2010 machte Göschl, der bis dahin hauptberuflich als Lehrer arbeitete, seine Leidenschaft zum eigentlichen Beruf: Er wurde Profibergsteiger. Ihr Mann sei stets verantwortungsbewusst gewesen, habe aber klare Ziele gehabt, schildert Heike im Buch. Die Abschiede seien schwer gewesen, aber: "Ich wollte niemals, dass er für mich einen Lebenstraum aufgibt. Alles andere, wie zum Beispiel Angstgefühle, ließ ich einfach nicht aufkommen."

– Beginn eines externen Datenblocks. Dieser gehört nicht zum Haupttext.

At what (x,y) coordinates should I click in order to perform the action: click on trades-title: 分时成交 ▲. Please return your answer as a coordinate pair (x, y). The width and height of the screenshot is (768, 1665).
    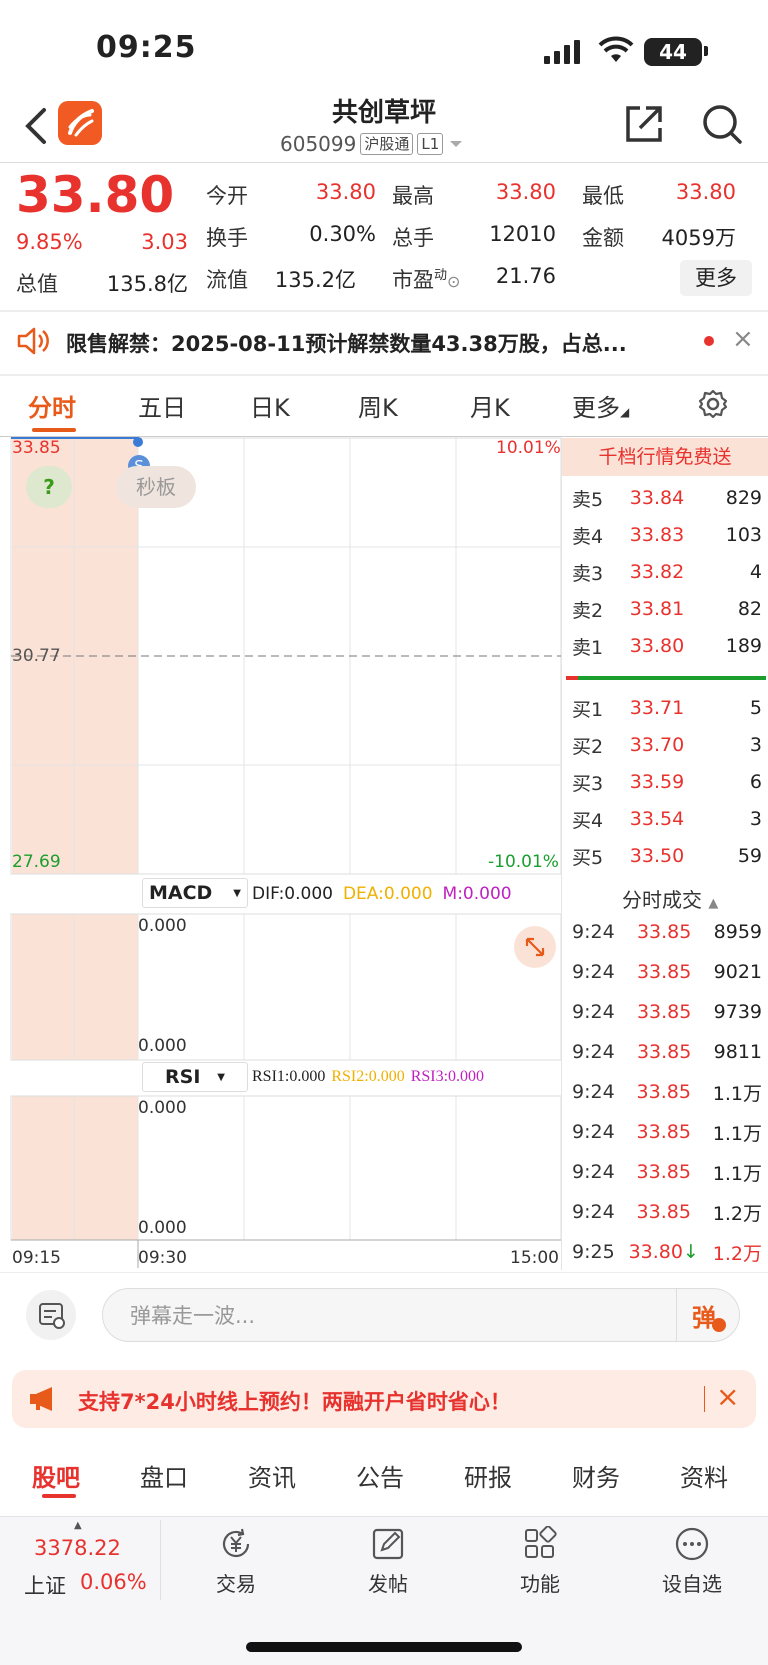
    Looking at the image, I should click on (670, 898).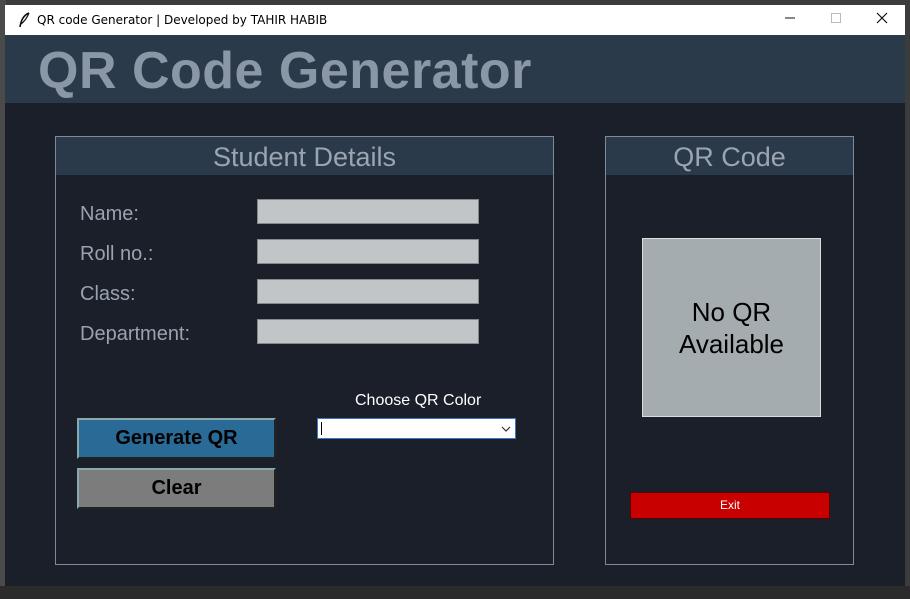 This screenshot has height=599, width=910. I want to click on close-icon, so click(882, 20). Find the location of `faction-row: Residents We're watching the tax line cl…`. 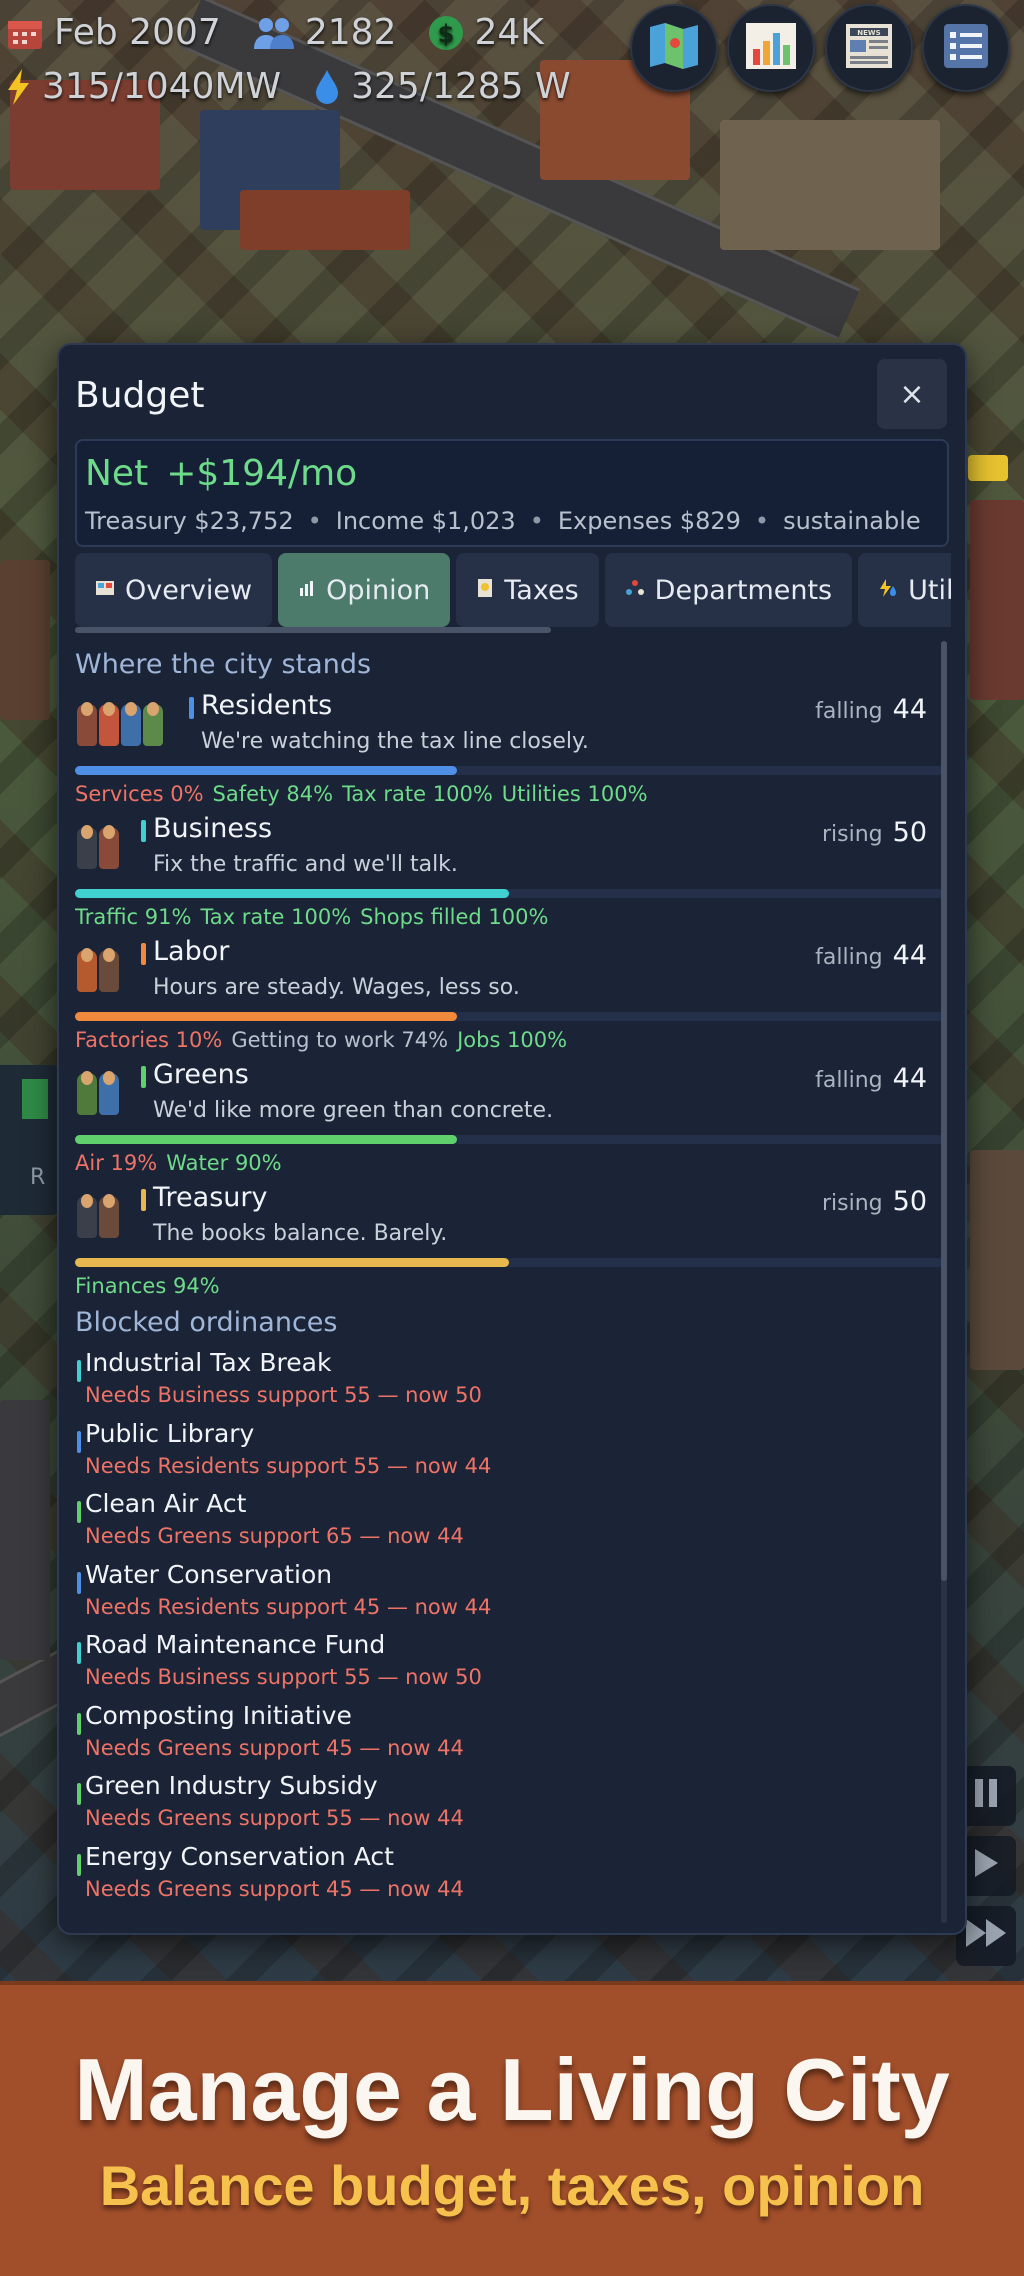

faction-row: Residents We're watching the tax line cl… is located at coordinates (509, 752).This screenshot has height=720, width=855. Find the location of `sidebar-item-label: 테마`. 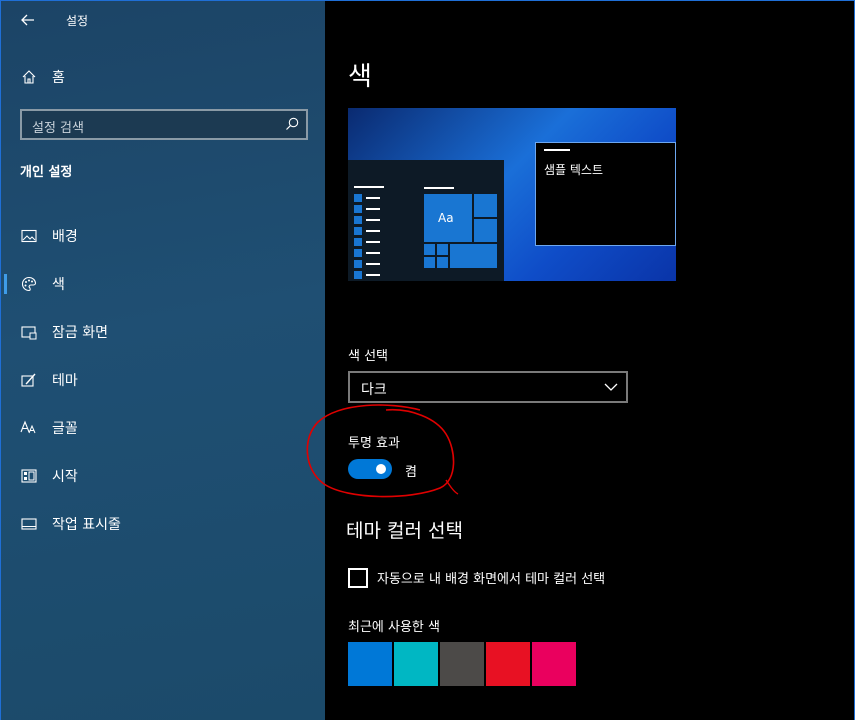

sidebar-item-label: 테마 is located at coordinates (65, 381).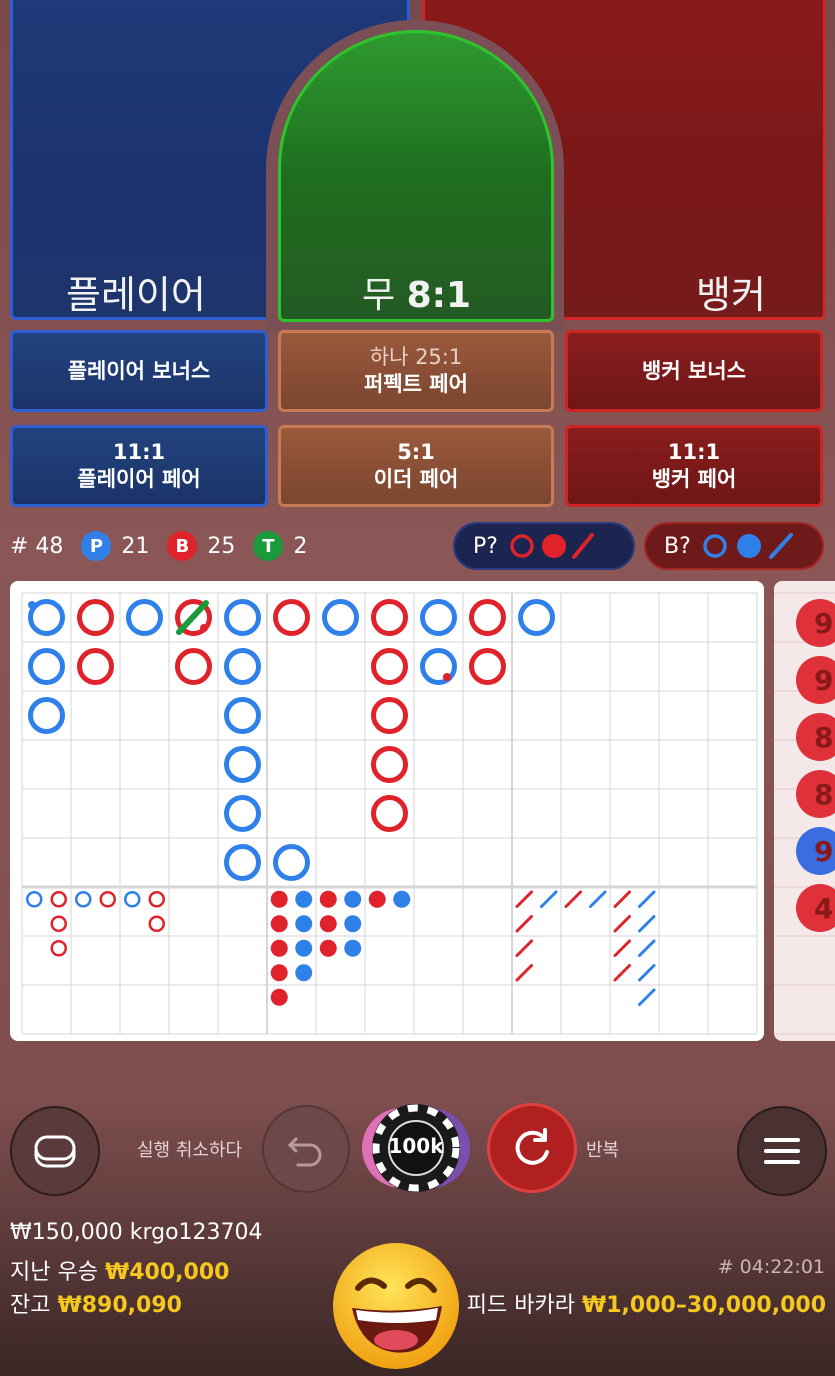 The image size is (835, 1376). I want to click on game-time: # 04:22:01, so click(771, 1267).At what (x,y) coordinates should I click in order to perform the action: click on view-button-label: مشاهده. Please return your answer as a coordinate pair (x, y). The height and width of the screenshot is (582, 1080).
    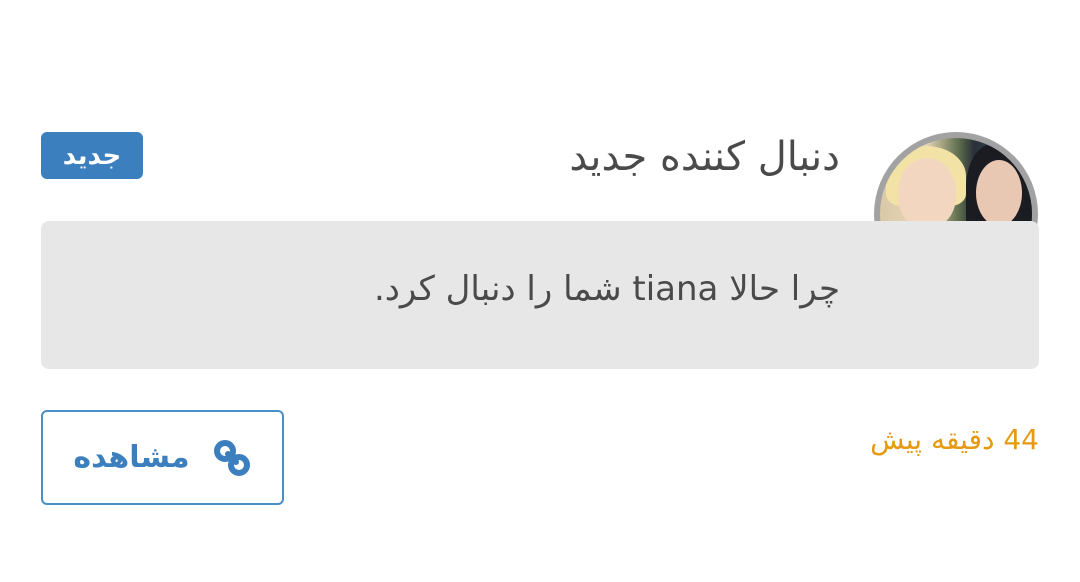
    Looking at the image, I should click on (132, 458).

Bis heute ist nicht klar, was am Hidden Peak schief gegangen ist. Wenn die Töchter groß genug sind, könnte es sein, dass Heike zum Schicksalsberg ihres Mannes fährt. "Derzeit hab’ ich das weggeschoben." Doch es sei ihr schon wichtig, zum Hidden Peak zum kommen. "Ich hoffe, dass ich es irgendwann wirklich will."

Mehrere Versuche
Gerfried Göschl plante die erste Besteigung des Hidden Peak zwischen China und Pakistan im Winter lange. Am 20. Jänner 2011 brach er erstmals dazu auf. Doch der Plan ging nicht auf: Am 15. März scheiterte der Versuch, den Gipfel zu erreichen. Es hatte minus 40 Grad, eisiger Sturm wehte. Am 21. Jänner 2012 startete Göschl mit Cedric Hählen und Nisar Hussain vom Basislager aus.
Am 31. Jänner waren sie bereits auf 6400 Metern Höhe, dann folgten mehrere Anläufe, nach oben zu gelangen. Am 8. März meldeten sie: „Wir sind unter dem Gipfel.“

Bergsteigen lässt sich mit Schach vergleichen, hinsichtlich der Strategie. Ich habe keinen Stil, bei dem man wild drauflos und hirnlos in eine Sache reingeht, sondern versuche eher, über lange Zeit den Gegner auszuloten.
Gerfried Göschl

Was Gerfried versucht hat, war ein absoluter Grenzgang. Andererseits ist er in einen Bereich vorgestoßen, wo ich mir nicht mehr sicher bin, ob wir da als Menschen überhaupt hingehören. Doch wenn du Profi werden willst und davon leben möchtest, hast du einen gewissen Druck im Nacken.
Michaela Landl, Sponsorvertreterin, mit Göschl am Nanga Parbat

Wenn ich das Wort Profibergsteiger schon höre, stellen sich bei mir sämtliche Nackenhaare auf. Das ist so ziemlich der letzte Job, den ich haben möchte, Bergsteigen müssen zählbare Erfolge heimbringen. Wie ich das gehört habe, habe ich gedacht: Ja bist du denn deppert. Das ist doch die größte Idiotie, die du machen kannst.
Hans Goger, Göschls Partner an Everest und Nanga Parbat

Ich muss gestehen, ich verwünsche mich manchmal, dass ich das meiner Familie antue. Kann man Abenteuerlust und die Sehnsucht nach einem normalen Familienleben überhaupt unter einen Hut bringen?